Eric Quizon’s One Great Love is an irritating slog of a film.

The characters that Quizon forces his audience to care for are either morally callous, unforgivably clueless or just plain stupid. Watching the film is like being stuck in a room along with 3 unbearably stodgy individuals engaging in all sorts of syrupy flirtation without rhyme or reason.

It’s discomforting being fed with these dislikable characters making love the ultimate center of their respective worlds even if it blatantly trespasses the limits of human reason.

More torturous than tantalizing

One Great Love just isn’t a very entertaining film. It’s more torturous than it is tantalizing.

The film centers on Zyra (Kim Chu) who throughout the nearly two hours allotted to tell the film’s measly plot is flip-flopping between loving her recurring charmer Carl (JC De Vera) and her best friend Ian (Dennis Trillo). It isn’t as if the choice is extremely difficult.

Carl, an airplane pilot, has inexplicably and painfully left Zyra so many times, but with just an overly convenient comeback with his eyes full of tears and a ready explanation why he’s left over either dinner or a jacuzzi, he is loved again.
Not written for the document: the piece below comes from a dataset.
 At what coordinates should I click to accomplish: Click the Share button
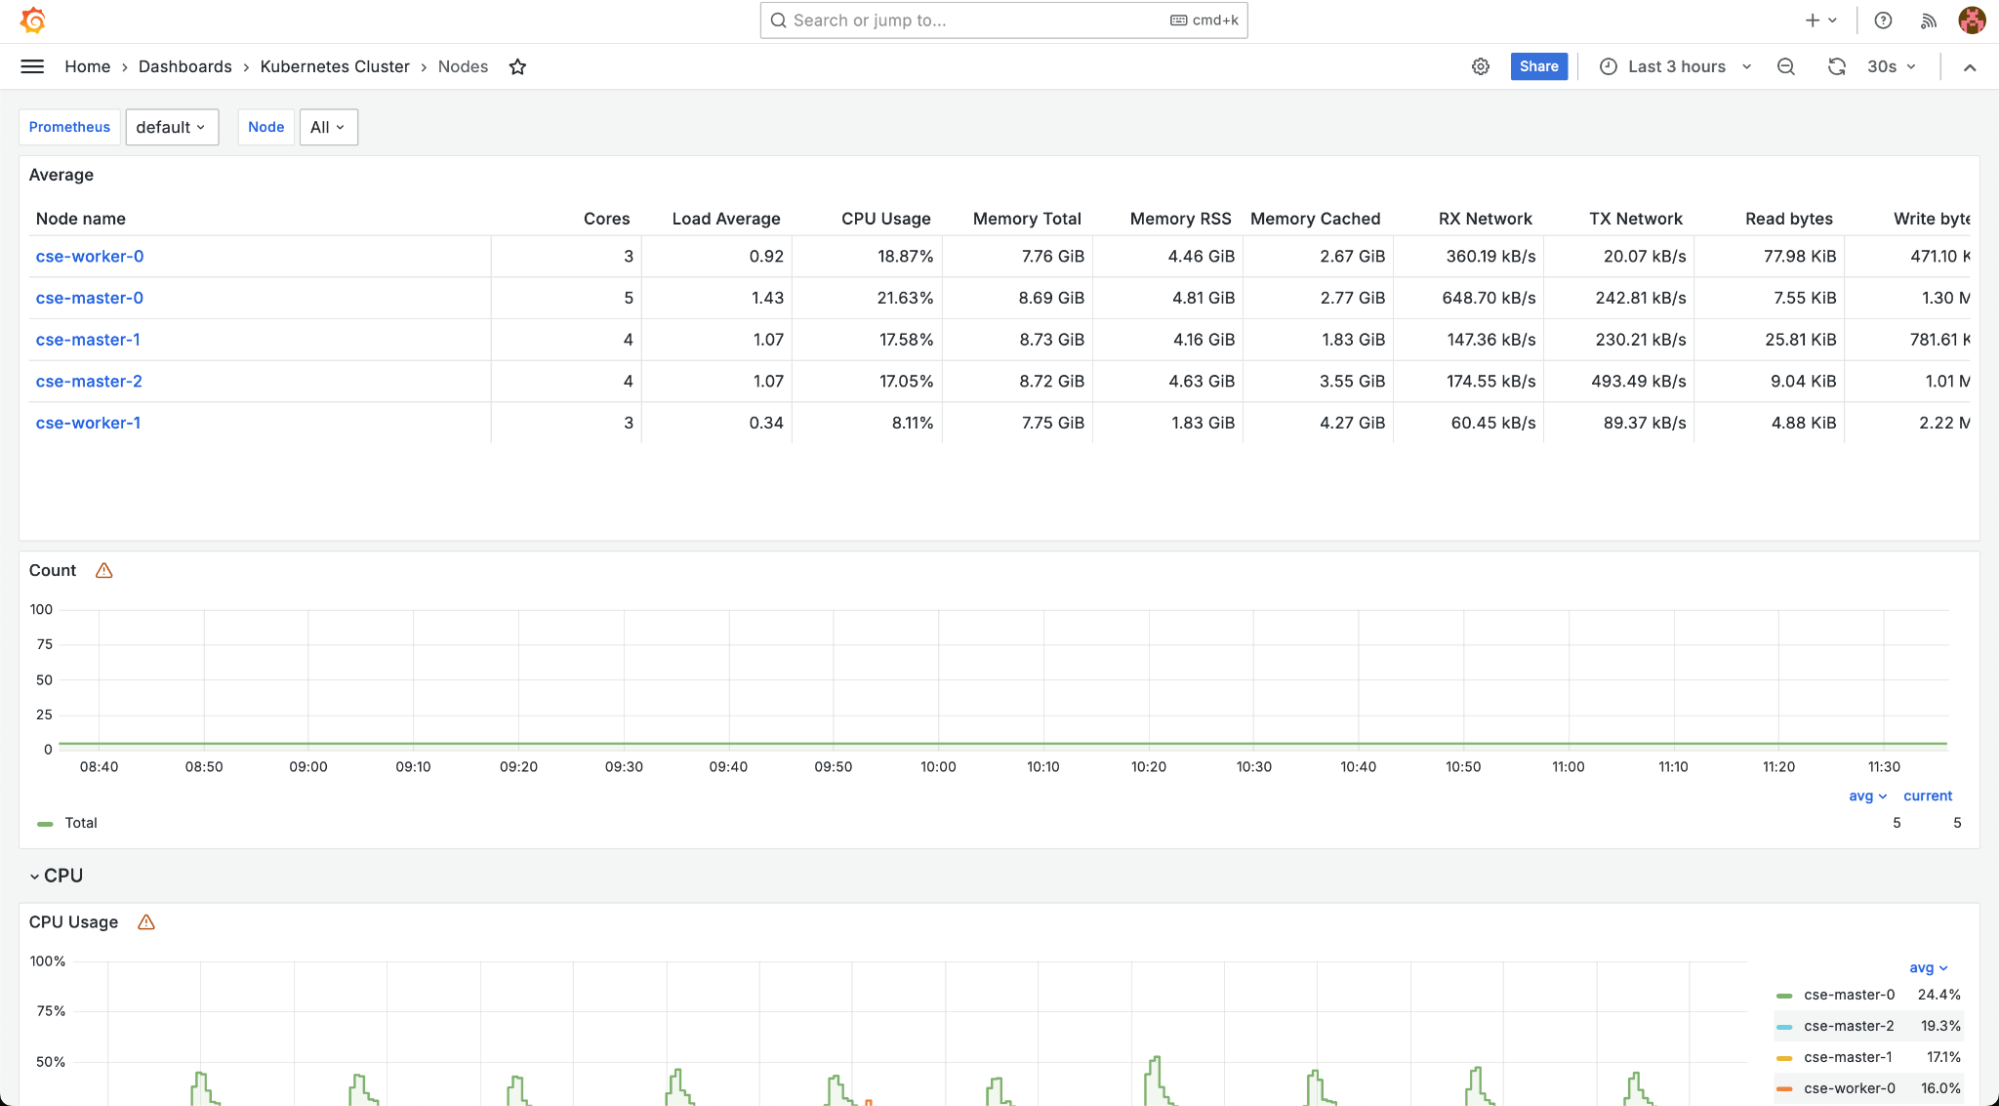click(1538, 67)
This, even if Ian, a responsible cardiologist, is always there, selflessly keeping Zyra company, and even marrying her when she’s nearly given up on love.

It really doesn’t take a rocket scientist to discern who deserves to be loved by poor Zyra, but Quizon has to come up with a feature length film so he stretches the material to the point of tedium.
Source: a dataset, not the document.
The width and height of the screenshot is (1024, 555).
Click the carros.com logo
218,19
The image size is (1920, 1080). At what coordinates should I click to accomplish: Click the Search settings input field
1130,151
One Great Love scrambles for content. To convince that Carl is a viable romantic partner, the film, possibly hurriedly written by Gina Marissa Tagasa, who is credited for having penned boilerplate melodramas since the mid-80’s like Lino Brocka’s Natutulog Pa Ang Diyos (1988) and has recently been slaving for television, indulges in flashbacks of their times together.

Frustratingly, the flashbacks are barely persuasive in even hinting that Carl is the titular one great love, as all that Tagasa miserably writes are flaccid scenes of the two meeting and aimlessly toying with each other through empty flattery and gift-giving.

HAPPINESS? Carl (JC de Vera) tries to make Zyra happy, despite the many times he broke her heart.

Shallow romance

One Great Love is one shallow romance.

“Dubious, dubious is the word,” exclaims Zyra’s sister (Miles Ocampo), who also happens to be the only character in the film with a shred of common sense, as Zyra confides to her about meeting Carl. Zyra’s sister is of course referring to Carl, but she could also be referring to the film she’s a character in since absolutely nothing in the film strikes as sincere or authentic.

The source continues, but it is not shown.